Novels. I’ve been on a Haruki Murakami kick for the past year, and am making my way through his work. I’m several books in and am currently working on Sputnik Sweetheart. I’ve also got The City & The City by China Miéville on my nightstand, waiting for me to finish Sputnik. Call me old-fashioned, but I still like paper books that I can hold, bookmark and set on a shelf. The iPad, Kindle and Nook are all nice devices, but I prefer a physical library. This might become my “old man sticking point.”
Ever consider writing anything fictional?
I did for about as long as it took me to realize that I’ve got no business writing fiction. I’ll leave that to those who know what they’re doing.
What’s your hardware/software setup look like?
My rig was recently featured by Shawn Blanc. Basically, it consists of a beaten MacBook Pro (come to Macworld Expo next year and I’ll let you take a look), a 17″ Viewsonic display and an old Apple Extended Keyboard II which I connect to USB with a Griffin iMate. I also use an Apple Mighty Mouse.
When writing for TUAW, I type directly into our CMS. Articles that will appear on 52 Tiger begin as an outline in a paper notebook. I sketch out ideas and research notes in the notebook until I’ve got a good idea of where I’m going to go. Then I move it into Simplenote for fleshing out. It will sit there for a couple of days, depending on length and the amount of research/fiddling I’ve got to do.

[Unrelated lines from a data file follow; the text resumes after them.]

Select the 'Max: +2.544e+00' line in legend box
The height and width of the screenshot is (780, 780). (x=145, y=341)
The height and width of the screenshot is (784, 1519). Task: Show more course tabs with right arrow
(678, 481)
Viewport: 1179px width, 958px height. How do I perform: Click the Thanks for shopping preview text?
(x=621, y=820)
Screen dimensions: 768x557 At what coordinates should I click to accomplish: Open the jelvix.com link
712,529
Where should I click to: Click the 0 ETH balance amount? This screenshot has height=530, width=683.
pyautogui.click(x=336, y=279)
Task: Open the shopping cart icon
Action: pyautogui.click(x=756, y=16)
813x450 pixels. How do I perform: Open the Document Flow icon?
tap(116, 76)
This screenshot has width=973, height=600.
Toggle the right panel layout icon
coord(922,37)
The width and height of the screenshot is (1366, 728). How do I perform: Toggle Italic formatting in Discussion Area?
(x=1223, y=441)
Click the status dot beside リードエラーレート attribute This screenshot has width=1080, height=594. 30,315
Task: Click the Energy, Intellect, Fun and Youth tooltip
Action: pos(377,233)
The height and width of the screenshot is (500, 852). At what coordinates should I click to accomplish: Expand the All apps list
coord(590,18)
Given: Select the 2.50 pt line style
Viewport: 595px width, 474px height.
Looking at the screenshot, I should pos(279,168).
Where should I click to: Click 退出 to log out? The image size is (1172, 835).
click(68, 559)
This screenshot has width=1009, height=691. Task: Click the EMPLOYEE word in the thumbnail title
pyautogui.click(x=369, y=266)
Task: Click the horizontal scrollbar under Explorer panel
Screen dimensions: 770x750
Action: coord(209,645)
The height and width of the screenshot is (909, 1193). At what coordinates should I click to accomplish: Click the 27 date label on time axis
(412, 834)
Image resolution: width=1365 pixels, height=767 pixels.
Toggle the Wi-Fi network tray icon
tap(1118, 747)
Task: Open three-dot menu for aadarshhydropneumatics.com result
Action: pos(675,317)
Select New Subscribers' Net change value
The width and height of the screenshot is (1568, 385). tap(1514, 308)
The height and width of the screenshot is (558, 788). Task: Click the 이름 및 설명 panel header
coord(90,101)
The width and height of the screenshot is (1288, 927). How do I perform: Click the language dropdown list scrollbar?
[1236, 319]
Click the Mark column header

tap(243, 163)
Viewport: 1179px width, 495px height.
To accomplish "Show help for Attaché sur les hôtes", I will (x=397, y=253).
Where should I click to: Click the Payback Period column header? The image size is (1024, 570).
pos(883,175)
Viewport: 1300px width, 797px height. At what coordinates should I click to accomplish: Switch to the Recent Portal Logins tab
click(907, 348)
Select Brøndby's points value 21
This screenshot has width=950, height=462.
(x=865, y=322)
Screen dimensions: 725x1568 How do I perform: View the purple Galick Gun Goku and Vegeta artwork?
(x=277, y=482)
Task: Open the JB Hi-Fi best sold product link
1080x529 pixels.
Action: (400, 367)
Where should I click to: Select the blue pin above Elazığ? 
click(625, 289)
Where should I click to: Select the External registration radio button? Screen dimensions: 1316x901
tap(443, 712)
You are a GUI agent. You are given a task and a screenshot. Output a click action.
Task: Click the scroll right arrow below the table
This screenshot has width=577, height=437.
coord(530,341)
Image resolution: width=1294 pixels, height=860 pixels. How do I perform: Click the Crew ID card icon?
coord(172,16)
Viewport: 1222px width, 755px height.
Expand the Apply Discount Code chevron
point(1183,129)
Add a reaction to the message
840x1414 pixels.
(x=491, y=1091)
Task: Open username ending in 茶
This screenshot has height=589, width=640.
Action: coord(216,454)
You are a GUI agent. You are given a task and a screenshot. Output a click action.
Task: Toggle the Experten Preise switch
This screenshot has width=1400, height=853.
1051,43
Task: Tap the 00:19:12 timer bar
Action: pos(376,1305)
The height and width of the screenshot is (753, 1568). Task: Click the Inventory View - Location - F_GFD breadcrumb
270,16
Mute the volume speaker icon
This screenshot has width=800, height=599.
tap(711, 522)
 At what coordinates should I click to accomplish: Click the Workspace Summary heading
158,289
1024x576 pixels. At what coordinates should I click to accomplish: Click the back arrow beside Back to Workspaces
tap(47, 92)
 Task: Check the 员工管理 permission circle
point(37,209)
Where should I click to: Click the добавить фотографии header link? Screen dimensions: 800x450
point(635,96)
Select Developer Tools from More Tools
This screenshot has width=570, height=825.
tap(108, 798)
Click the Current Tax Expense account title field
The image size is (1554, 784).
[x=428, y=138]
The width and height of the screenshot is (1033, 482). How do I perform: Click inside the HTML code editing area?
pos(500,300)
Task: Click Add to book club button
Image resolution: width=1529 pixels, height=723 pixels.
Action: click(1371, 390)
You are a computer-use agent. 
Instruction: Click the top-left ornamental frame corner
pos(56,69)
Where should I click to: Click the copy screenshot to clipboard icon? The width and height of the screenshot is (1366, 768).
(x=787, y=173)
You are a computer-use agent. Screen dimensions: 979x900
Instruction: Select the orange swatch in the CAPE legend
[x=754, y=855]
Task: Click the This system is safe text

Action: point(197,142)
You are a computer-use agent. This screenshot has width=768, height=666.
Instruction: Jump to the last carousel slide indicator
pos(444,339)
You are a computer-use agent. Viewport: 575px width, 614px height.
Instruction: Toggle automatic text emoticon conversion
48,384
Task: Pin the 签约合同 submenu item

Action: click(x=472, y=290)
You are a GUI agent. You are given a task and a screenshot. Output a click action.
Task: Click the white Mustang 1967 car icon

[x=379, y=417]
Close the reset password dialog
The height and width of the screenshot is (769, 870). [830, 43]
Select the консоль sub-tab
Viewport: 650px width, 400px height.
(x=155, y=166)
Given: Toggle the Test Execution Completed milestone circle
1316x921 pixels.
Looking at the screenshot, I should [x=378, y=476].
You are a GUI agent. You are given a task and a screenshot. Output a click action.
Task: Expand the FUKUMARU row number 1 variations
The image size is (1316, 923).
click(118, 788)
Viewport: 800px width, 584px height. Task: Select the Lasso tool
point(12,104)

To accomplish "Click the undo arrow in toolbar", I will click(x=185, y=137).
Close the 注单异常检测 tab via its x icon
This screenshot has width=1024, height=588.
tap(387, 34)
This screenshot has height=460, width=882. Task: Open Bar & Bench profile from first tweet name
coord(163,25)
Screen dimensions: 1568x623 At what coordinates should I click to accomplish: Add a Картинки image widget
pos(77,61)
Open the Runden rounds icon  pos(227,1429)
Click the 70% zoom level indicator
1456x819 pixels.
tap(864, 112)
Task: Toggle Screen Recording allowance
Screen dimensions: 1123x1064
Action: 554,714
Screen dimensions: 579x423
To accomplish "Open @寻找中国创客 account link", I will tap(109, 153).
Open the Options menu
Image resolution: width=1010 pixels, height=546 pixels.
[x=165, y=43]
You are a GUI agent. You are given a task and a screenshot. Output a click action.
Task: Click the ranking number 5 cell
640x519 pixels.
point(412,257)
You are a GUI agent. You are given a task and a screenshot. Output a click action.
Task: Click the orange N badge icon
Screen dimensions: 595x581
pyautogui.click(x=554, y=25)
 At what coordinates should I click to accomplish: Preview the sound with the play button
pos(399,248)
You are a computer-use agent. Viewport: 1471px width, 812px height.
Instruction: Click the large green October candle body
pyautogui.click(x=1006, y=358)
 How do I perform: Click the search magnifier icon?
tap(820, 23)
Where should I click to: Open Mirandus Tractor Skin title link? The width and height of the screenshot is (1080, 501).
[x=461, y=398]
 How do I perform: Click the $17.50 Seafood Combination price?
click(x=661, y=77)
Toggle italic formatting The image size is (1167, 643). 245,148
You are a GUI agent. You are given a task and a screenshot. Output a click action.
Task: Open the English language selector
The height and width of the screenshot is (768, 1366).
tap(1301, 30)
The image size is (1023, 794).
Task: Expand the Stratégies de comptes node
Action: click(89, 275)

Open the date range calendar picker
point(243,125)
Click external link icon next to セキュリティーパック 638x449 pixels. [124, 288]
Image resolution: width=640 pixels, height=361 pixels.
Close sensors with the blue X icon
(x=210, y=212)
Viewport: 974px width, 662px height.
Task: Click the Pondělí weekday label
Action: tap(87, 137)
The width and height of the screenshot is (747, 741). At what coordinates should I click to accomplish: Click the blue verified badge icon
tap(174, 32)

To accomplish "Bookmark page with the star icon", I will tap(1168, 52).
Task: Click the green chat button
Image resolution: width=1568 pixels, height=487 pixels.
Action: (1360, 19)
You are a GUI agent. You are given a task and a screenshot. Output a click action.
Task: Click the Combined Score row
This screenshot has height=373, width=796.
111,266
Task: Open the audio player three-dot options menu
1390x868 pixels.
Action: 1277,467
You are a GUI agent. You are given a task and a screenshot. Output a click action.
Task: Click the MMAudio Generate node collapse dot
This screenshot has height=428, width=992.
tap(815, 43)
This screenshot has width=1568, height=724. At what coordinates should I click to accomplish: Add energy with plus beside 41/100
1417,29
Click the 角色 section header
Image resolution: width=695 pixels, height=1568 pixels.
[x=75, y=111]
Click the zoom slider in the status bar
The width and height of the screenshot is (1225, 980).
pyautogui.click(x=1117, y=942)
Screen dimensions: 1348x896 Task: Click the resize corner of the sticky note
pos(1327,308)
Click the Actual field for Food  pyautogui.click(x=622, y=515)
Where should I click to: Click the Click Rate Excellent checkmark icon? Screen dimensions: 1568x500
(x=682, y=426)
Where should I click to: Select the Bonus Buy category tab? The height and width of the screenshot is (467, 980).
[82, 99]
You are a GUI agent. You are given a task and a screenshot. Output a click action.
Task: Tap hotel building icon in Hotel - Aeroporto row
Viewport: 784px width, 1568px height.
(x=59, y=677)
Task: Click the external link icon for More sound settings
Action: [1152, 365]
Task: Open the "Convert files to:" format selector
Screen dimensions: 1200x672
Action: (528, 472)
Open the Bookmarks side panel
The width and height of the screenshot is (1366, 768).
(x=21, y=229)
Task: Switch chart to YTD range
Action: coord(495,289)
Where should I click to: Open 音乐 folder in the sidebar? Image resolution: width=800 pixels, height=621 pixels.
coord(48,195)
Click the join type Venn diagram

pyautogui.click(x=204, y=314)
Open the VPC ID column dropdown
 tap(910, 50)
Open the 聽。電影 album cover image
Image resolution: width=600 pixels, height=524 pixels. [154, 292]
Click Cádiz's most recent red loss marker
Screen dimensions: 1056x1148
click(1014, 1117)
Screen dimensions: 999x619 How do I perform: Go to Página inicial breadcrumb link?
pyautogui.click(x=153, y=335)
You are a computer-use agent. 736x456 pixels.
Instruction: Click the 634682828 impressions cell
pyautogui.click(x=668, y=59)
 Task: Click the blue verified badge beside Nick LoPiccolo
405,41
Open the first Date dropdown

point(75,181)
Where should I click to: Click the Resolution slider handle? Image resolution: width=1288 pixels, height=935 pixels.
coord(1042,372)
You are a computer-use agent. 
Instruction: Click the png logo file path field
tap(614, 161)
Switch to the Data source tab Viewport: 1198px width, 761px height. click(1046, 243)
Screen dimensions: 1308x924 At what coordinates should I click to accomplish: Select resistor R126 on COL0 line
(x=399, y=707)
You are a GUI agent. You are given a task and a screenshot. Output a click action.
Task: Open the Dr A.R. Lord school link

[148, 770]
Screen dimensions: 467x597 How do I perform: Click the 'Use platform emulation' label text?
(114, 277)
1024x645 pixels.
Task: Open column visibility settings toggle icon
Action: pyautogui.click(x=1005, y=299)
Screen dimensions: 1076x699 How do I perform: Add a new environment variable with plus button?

When I’m feeling good about it, I’ll move it into WordPress. It usually sits overnight so I can give it a final once-over with fresh eyes before hitting the publish button. Unlike TUAW, I don’t have the luxury of an editor at 52 Tiger, and I’m quite good at making typos.
If Apple were to fall off the face of the Earth and you had to pick another tech. company to write about, which would it be?
Google. They’ve got so much going on, I don’t think I’d ever get bored.
And lastly, if you could ask Steve Jobs one question (in person), what would it be, and why?
Why “Apple?” In all the years that I’ve read Apple history and lore, I’ve never learned where the name came from. Wouldn’t it be fun to hear it from the horse’s mouth?